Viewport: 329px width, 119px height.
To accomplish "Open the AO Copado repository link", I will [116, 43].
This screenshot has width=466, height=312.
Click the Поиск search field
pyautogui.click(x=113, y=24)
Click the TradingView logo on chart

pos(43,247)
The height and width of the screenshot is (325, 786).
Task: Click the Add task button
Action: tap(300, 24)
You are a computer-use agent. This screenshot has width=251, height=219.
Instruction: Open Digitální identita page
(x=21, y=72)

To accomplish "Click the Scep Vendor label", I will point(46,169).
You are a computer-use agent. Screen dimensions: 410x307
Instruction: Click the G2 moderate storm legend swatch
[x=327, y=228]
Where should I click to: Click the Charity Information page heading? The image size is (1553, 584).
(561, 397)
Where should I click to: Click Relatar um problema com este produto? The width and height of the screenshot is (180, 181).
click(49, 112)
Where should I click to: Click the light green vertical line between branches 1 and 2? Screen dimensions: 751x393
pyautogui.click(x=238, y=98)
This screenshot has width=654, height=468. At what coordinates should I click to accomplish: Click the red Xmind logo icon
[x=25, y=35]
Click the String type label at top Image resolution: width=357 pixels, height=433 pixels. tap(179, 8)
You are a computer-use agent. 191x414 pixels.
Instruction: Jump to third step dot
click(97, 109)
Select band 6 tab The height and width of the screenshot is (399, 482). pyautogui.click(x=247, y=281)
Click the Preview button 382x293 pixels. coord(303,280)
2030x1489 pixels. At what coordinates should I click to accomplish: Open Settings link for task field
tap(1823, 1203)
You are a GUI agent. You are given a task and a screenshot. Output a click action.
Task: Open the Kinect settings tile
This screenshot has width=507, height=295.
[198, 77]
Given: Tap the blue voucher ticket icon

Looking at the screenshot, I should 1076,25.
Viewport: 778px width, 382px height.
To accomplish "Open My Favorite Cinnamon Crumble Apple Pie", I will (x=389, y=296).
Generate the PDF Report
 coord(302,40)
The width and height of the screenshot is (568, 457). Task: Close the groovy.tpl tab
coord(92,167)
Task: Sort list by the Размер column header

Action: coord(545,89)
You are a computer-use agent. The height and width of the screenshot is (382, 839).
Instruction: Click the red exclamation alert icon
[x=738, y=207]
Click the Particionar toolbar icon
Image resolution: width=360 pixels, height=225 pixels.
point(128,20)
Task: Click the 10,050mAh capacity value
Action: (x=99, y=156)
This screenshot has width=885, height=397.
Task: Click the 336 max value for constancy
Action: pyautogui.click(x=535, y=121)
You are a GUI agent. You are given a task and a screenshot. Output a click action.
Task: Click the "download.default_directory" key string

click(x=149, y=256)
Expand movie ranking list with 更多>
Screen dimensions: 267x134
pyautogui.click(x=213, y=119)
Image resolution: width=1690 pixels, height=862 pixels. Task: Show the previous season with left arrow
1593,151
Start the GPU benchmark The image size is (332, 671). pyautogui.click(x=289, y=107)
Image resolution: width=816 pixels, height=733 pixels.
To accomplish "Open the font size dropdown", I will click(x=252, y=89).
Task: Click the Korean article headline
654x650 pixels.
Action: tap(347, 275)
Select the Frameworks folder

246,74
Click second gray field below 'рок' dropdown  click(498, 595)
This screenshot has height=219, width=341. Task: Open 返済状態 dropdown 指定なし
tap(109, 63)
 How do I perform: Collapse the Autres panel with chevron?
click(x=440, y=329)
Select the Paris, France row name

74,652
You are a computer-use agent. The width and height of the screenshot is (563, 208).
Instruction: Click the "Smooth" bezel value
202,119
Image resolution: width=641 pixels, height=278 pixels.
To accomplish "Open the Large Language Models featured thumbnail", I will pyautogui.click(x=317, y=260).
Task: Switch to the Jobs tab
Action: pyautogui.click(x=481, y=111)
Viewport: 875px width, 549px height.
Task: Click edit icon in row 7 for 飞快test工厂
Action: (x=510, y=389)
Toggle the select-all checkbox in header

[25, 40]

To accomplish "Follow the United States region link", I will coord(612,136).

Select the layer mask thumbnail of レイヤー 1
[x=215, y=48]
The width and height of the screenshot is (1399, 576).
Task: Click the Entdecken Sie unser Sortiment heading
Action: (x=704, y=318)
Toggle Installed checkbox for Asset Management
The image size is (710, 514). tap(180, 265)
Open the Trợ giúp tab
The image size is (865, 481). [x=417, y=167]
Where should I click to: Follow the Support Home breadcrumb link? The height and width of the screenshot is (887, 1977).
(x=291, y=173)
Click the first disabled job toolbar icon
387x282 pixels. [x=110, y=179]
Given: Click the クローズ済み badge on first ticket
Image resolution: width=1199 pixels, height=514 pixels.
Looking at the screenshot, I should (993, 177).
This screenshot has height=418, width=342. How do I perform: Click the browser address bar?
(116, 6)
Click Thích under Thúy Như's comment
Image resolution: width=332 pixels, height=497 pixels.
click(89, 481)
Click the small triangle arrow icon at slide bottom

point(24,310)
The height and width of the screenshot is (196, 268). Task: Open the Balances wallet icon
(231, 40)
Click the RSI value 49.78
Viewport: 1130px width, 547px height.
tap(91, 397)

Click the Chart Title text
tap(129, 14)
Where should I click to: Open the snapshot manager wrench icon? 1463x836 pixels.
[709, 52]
******
Restate the records word for word, leaving nothing out.

RESULT BELOW »
Viewport: 329px width, 119px height.
To accomplish "Open the AO Copado repository link", I will [116, 43].
This screenshot has width=466, height=312.
Click the Поиск search field
pyautogui.click(x=113, y=24)
Click the TradingView logo on chart

pos(43,247)
The height and width of the screenshot is (325, 786).
Task: Click the Add task button
Action: tap(300, 24)
You are a computer-use agent. This screenshot has width=251, height=219.
Instruction: Open Digitální identita page
(x=21, y=72)

To accomplish "Click the Scep Vendor label", I will point(46,169).
You are a computer-use agent. Screen dimensions: 410x307
Instruction: Click the G2 moderate storm legend swatch
[x=327, y=228]
Where should I click to: Click the Charity Information page heading? The image size is (1553, 584).
(561, 397)
Where should I click to: Click Relatar um problema com este produto? The width and height of the screenshot is (180, 181).
click(49, 112)
Where should I click to: Click the light green vertical line between branches 1 and 2? Screen dimensions: 751x393
pyautogui.click(x=238, y=98)
This screenshot has width=654, height=468. At what coordinates should I click to accomplish: Click the red Xmind logo icon
[x=25, y=35]
Click the String type label at top Image resolution: width=357 pixels, height=433 pixels. tap(179, 8)
You are a computer-use agent. 191x414 pixels.
Instruction: Jump to third step dot
click(97, 109)
Select band 6 tab The height and width of the screenshot is (399, 482). pyautogui.click(x=247, y=281)
Click the Preview button 382x293 pixels. coord(303,280)
2030x1489 pixels. At what coordinates should I click to accomplish: Open Settings link for task field
tap(1823, 1203)
You are a GUI agent. You are given a task and a screenshot. Output a click action.
Task: Open the Kinect settings tile
This screenshot has width=507, height=295.
[198, 77]
Given: Tap the blue voucher ticket icon

Looking at the screenshot, I should 1076,25.
Viewport: 778px width, 382px height.
To accomplish "Open My Favorite Cinnamon Crumble Apple Pie", I will (x=389, y=296).
Generate the PDF Report
 coord(302,40)
The width and height of the screenshot is (568, 457). Task: Close the groovy.tpl tab
coord(92,167)
Task: Sort list by the Размер column header

Action: coord(545,89)
You are a computer-use agent. The height and width of the screenshot is (382, 839).
Instruction: Click the red exclamation alert icon
[x=738, y=207]
Click the Particionar toolbar icon
Image resolution: width=360 pixels, height=225 pixels.
point(128,20)
Task: Click the 10,050mAh capacity value
Action: (x=99, y=156)
This screenshot has width=885, height=397.
Task: Click the 336 max value for constancy
Action: pyautogui.click(x=535, y=121)
You are a GUI agent. You are given a task and a screenshot. Output a click action.
Task: Click the "download.default_directory" key string

click(x=149, y=256)
Expand movie ranking list with 更多>
Screen dimensions: 267x134
pyautogui.click(x=213, y=119)
Image resolution: width=1690 pixels, height=862 pixels. Task: Show the previous season with left arrow
1593,151
Start the GPU benchmark The image size is (332, 671). pyautogui.click(x=289, y=107)
Image resolution: width=816 pixels, height=733 pixels.
To accomplish "Open the font size dropdown", I will click(x=252, y=89).
Task: Click the Korean article headline
654x650 pixels.
Action: tap(347, 275)
Select the Frameworks folder

246,74
Click second gray field below 'рок' dropdown  click(498, 595)
This screenshot has height=219, width=341. Task: Open 返済状態 dropdown 指定なし
tap(109, 63)
 How do I perform: Collapse the Autres panel with chevron?
click(x=440, y=329)
Select the Paris, France row name

74,652
You are a computer-use agent. The width and height of the screenshot is (563, 208).
Instruction: Click the "Smooth" bezel value
202,119
Image resolution: width=641 pixels, height=278 pixels.
To accomplish "Open the Large Language Models featured thumbnail", I will pyautogui.click(x=317, y=260).
Task: Switch to the Jobs tab
Action: pyautogui.click(x=481, y=111)
Viewport: 875px width, 549px height.
Task: Click edit icon in row 7 for 飞快test工厂
Action: (x=510, y=389)
Toggle the select-all checkbox in header

[25, 40]

To accomplish "Follow the United States region link", I will coord(612,136).

Select the layer mask thumbnail of レイヤー 1
[x=215, y=48]
The width and height of the screenshot is (1399, 576).
Task: Click the Entdecken Sie unser Sortiment heading
Action: (x=704, y=318)
Toggle Installed checkbox for Asset Management
The image size is (710, 514). tap(180, 265)
Open the Trợ giúp tab
The image size is (865, 481). [x=417, y=167]
Where should I click to: Follow the Support Home breadcrumb link? The height and width of the screenshot is (887, 1977).
(x=291, y=173)
Click the first disabled job toolbar icon
387x282 pixels. [x=110, y=179]
Given: Click the クローズ済み badge on first ticket
Image resolution: width=1199 pixels, height=514 pixels.
Looking at the screenshot, I should (993, 177).
This screenshot has height=418, width=342. How do I perform: Click the browser address bar?
(116, 6)
Click Thích under Thúy Như's comment
Image resolution: width=332 pixels, height=497 pixels.
click(89, 481)
Click the small triangle arrow icon at slide bottom

point(24,310)
The height and width of the screenshot is (196, 268). Task: Open the Balances wallet icon
(231, 40)
Click the RSI value 49.78
Viewport: 1130px width, 547px height.
tap(91, 397)

Click the Chart Title text
tap(129, 14)
Where should I click to: Open the snapshot manager wrench icon? 1463x836 pixels.
[709, 52]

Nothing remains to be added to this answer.